Panicos Demetriades, formerly head of the Cypriot Central Bank, served as an ECB Governing Council member between 2012 and 2014. He resigned from his post due to tensions with the Cypriot government over the financial crisis that then was taking place in the country. Media reports at the time suggested that the Cypriot government believed the central bank of Cyprus had made mistakes that led to a banking and subsequent financial collapse.
Demetriades told CNBC that he had received death threats and had to leave his post and Cyprus.
Speaking with CNBC in a phone conversation Monday, Demetriades said: “(ECB) President (Mario) Draghi has made his personal project to do ‘whatever it takes’ to save the euro and he’s been consistent with that. But that’s created some unintended consequences, such as the erosion of central bank independence, especially in the periphery.”
In July 2012, Draghi claimed he would do “whatever it takes” to restore the euro zone economy and save the euro. According to Demetriades, this led to a general perception that governments could do what they wanted, and that the ECB would be there to rescue their economy, no matter what.
As a consequence, central bank governors — who are appointed by national governments and have a seat at the ECB table — would do whatever it takes to protect their national economy, he said.
Demetriades added that this erosion of independence “started in Cyprus as a result of the unprecedented banking crisis in 2013… and continued in Slovenia and Latvia, more recently.”
In 2016, Slovenian authorities investigated the country’s central bank chief Bostjan Jazbec for “criminal abuse of office” and seized documents that contained ECB information. More recently, the central bank governor of Latvia, Ilmars Rimsevics, was ousted following allegations of corruption. He claimed he was the victim of a concerted campaign by several banks.
“It’s very telling what happened to the Latvian governor, if you want to get rid of your governor, you just need some serious allegations and you can get it done over a weekend,” Demetriades told CNBC.
“The accumulation of additional powers in the wake of the crisis, such as bank supervision and bank resolution, which are inherently more political, has created a backlash against central bank independence.”
The ECB did not want to comment on the issue when contacted by CNBC. But according to its website, “the political independence of the ECB is instrument to its primary objective of maintaining price stability.”

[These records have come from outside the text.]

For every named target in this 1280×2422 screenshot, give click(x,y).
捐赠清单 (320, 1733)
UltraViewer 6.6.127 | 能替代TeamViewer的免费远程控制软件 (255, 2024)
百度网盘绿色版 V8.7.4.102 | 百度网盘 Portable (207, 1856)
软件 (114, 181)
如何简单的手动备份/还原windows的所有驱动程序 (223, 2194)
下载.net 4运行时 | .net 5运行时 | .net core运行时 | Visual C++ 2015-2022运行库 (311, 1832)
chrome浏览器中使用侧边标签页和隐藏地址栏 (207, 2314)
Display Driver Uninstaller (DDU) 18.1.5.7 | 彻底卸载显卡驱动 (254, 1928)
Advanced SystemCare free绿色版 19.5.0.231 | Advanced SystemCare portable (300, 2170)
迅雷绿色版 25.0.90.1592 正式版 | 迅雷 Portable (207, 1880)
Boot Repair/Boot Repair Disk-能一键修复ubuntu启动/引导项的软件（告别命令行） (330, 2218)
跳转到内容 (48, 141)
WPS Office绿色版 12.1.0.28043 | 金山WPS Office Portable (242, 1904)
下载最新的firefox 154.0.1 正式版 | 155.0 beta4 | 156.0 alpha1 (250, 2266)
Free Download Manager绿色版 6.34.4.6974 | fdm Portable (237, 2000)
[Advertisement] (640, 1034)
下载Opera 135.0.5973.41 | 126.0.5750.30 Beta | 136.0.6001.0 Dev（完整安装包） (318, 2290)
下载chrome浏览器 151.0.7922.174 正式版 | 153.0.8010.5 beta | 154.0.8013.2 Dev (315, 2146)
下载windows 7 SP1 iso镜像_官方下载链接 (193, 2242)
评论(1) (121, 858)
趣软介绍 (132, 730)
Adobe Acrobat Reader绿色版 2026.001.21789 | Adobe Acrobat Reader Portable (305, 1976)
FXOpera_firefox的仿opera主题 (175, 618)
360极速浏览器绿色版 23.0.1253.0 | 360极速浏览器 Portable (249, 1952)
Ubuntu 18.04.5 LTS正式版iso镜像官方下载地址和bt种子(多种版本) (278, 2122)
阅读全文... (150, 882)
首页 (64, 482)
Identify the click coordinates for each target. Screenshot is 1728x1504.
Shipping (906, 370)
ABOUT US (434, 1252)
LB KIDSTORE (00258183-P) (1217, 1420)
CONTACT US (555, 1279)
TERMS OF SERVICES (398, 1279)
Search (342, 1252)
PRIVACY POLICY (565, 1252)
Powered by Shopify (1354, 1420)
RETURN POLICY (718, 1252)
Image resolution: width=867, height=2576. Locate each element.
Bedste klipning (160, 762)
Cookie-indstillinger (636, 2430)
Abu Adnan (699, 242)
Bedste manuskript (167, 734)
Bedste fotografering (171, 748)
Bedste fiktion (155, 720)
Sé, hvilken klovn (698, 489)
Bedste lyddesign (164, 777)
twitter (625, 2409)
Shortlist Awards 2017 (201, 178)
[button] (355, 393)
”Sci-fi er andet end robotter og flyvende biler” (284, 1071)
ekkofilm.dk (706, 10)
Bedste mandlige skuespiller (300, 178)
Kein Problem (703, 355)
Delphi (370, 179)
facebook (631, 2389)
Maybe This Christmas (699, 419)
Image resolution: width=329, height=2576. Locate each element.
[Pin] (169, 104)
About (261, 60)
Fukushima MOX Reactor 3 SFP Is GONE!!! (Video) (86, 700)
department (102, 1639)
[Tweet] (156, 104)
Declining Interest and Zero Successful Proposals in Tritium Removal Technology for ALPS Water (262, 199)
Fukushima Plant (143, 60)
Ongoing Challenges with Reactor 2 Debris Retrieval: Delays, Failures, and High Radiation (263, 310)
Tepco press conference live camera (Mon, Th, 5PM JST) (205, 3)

Europe’s central bank was given additional powers in the wake of the debt crisis that shook the continent to ensure a stronger financial stability. These included overseeing the balance sheet of the euro area banks and requesting additional capital if needed.
Arguably, the expansion of powers has increased the pressure on central bankers, who now have to deal with more than just ensuring the right level of inflation.